The CSO also contributes financially to United Kingdom-wide research programmes that are run by the National Institute for Health Research, which enables researchers in Scotland to apply to those programmes. A £1.7 million NIHR-funded study, which is being led from Scotland, is looking at a hormone treatment to prevent recurrence of endometriosis.
Three specialist endometriosis treatment centres have been established in Edinburgh, Aberdeen and Glasgow, with the Glasgow treatment centre opening this month.
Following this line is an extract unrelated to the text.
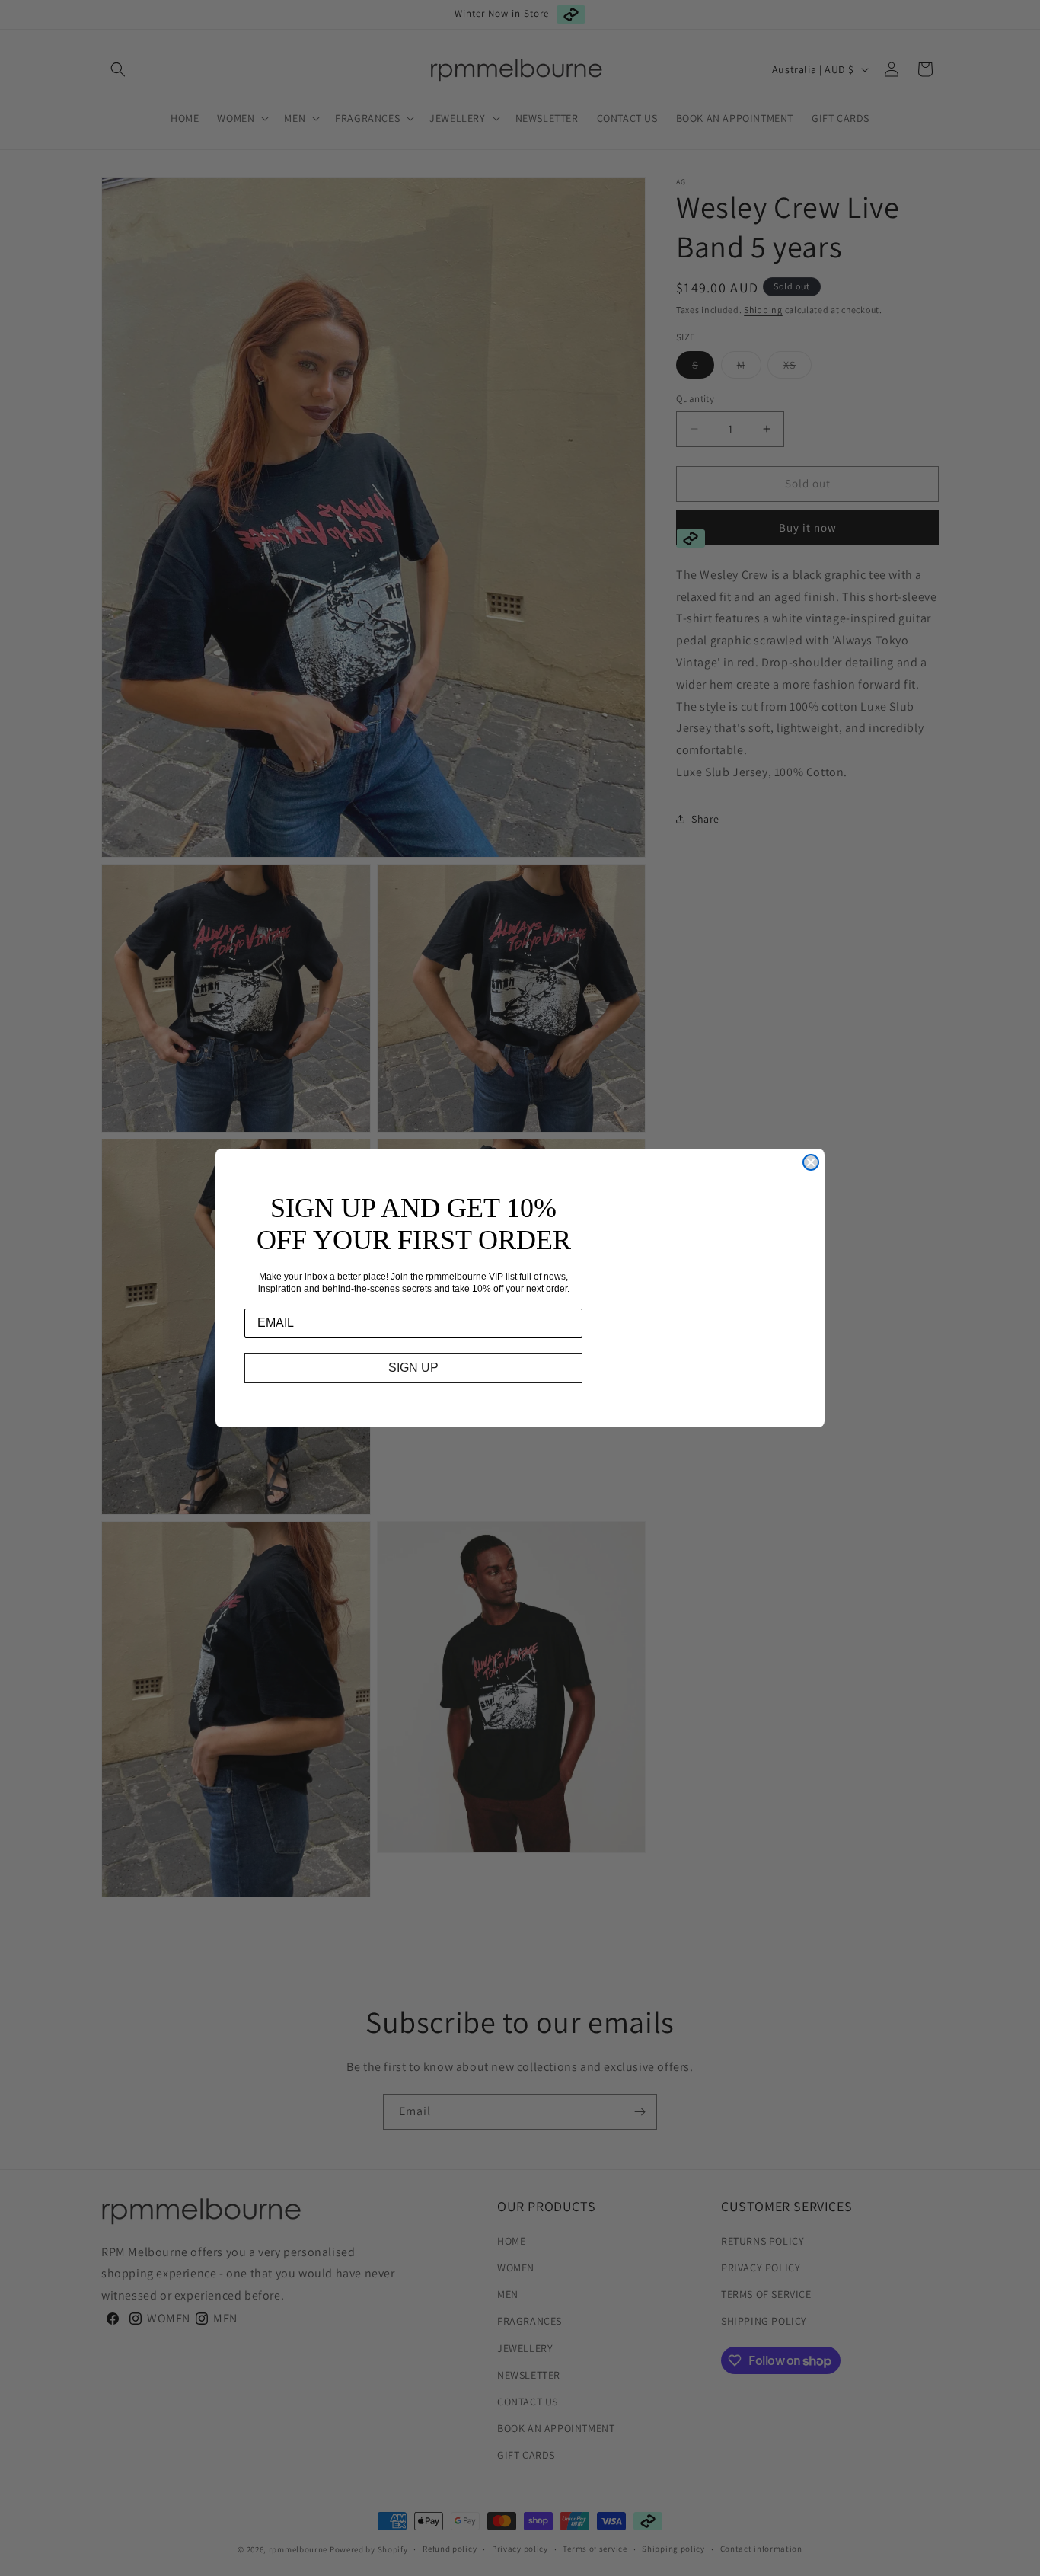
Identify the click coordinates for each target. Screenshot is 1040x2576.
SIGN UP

I am grateful to the minister for that answer. Will she commit to working with endo warriors West Lothian in my constituency, and with others, to develop a Scottish national action plan and a database for endometriosis care? That would provide a platform for improving awareness, understanding and—crucially—treatment of, and research into, endometriosis. That is important, given that one in 10 women suffers from this debilitating condition, including those who have associated chronic pelvic pain.
The introduction of three specialist endometriosis centres across Scotland came about as a result of a review that was set up by the chief medical officer. The three centres will go some way towards raising awareness among the public and, importantly, healthcare professionals. The centres will ensure that woman who are living with endometriosis have access to speedy diagnostics and the best treatment available.
Further, we are already considering the needs of women and girls with pelvic pain as part of the work of the Scottish access collaborative gynaecology specialty group. The group is identifying a number of improvement opportunities, including improved access to information for patients to self-manage, easier access to nationally recommended guidelines and pathways for general practitioners, and support for primary care cluster groups to develop expertise in women’s health.
On working with endo warriors, we have been in dialogue with the group about developing educational resources for schools about menstrual health. Education Scotland has offered to review the resources and consider them for inclusion in the national improvement hub, through which all schools can access and distribute resources to pupils. The founders of endo warriors West Lothian—Candice McKenzie and Claire Beattie—are to be congratulated on the work that they are doing in the area.